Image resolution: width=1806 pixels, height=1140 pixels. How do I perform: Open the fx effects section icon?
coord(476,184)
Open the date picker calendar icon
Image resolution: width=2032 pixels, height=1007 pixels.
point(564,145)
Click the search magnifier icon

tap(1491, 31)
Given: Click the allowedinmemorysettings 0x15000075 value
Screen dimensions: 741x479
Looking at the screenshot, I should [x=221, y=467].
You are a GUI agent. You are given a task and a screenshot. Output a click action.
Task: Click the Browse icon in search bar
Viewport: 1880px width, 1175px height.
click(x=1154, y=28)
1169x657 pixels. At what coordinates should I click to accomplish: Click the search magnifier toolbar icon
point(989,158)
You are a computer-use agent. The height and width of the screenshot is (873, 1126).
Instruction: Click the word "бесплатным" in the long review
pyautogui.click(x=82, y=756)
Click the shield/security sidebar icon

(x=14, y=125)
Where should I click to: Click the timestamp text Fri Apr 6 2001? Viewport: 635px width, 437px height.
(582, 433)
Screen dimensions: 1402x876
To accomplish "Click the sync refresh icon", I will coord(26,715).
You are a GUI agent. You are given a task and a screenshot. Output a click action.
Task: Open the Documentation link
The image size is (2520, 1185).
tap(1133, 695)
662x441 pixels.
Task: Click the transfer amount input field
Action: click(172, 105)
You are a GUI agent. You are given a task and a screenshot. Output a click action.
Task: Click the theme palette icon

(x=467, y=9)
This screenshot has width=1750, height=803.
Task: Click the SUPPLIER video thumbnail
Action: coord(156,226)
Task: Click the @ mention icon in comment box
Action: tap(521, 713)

—————

WRITTEN INSTRUCTION: Rewrite the lines from the line with "Open the date picker calendar icon" up to and including the line with "Action: click(172, 105)", putting "desktop agent" wherever "GUI agent" appears and leaving all else unchanged.

EXERCISE OUTPUT:
Open the date picker calendar icon
Image resolution: width=2032 pixels, height=1007 pixels.
point(564,145)
Click the search magnifier icon

tap(1491, 31)
Given: Click the allowedinmemorysettings 0x15000075 value
Screen dimensions: 741x479
Looking at the screenshot, I should [x=221, y=467].
You are a desktop agent. You are given a task and a screenshot. Output a click action.
Task: Click the Browse icon in search bar
Viewport: 1880px width, 1175px height.
click(x=1154, y=28)
1169x657 pixels. At what coordinates should I click to accomplish: Click the search magnifier toolbar icon
point(989,158)
You are a computer-use agent. The height and width of the screenshot is (873, 1126).
Instruction: Click the word "бесплатным" in the long review
pyautogui.click(x=82, y=756)
Click the shield/security sidebar icon

(x=14, y=125)
Where should I click to: Click the timestamp text Fri Apr 6 2001? Viewport: 635px width, 437px height.
(582, 433)
Screen dimensions: 1402x876
To accomplish "Click the sync refresh icon", I will coord(26,715).
You are a desktop agent. You are given a task and a screenshot. Output a click action.
Task: Open the Documentation link
The image size is (2520, 1185).
tap(1133, 695)
662x441 pixels.
Task: Click the transfer amount input field
Action: click(172, 105)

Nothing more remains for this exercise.